Only the lines from the one containing "Where should I" to the end of the material are to be copied, exactly and in full; images stay out.

__________________________________________________

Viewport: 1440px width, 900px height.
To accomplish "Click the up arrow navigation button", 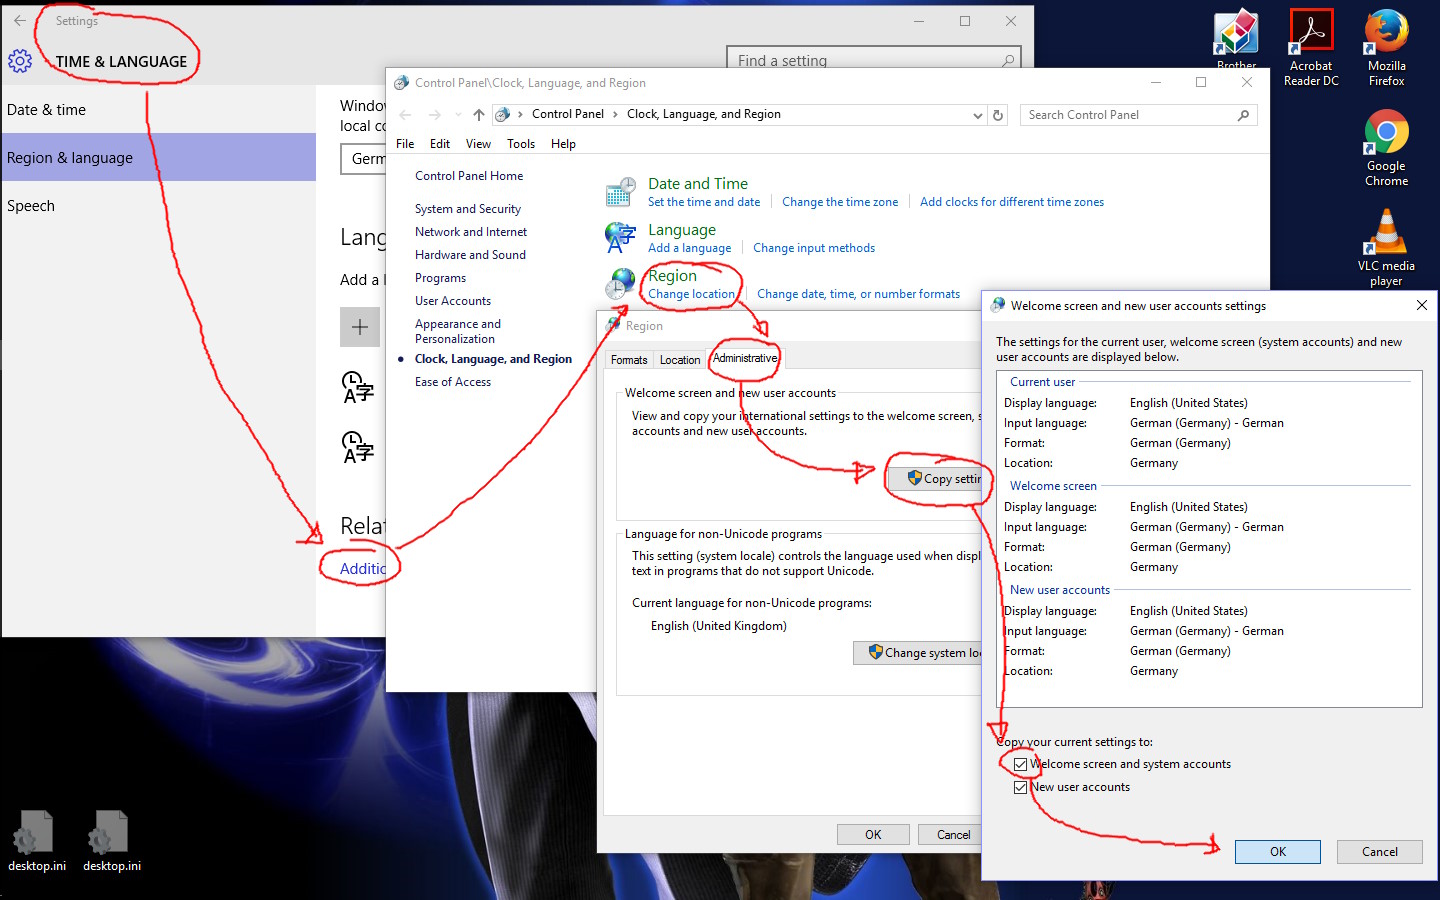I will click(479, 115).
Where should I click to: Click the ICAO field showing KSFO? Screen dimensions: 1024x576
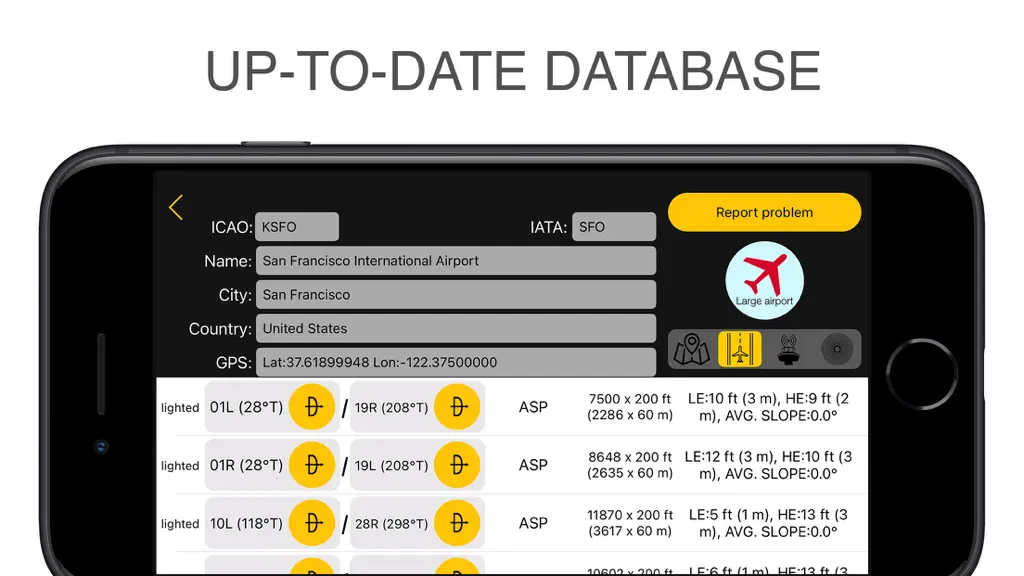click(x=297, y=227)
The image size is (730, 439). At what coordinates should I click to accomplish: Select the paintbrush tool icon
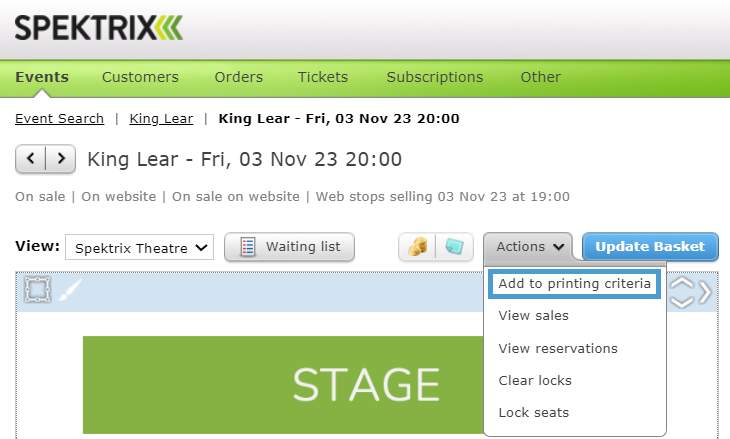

__________________________________________________

= Written response =
Where should I click to: Click the ICAO field showing KSFO? Screen dimensions: 1024x576
click(x=297, y=227)
The image size is (730, 439). At what coordinates should I click to accomplish: Select the paintbrush tool icon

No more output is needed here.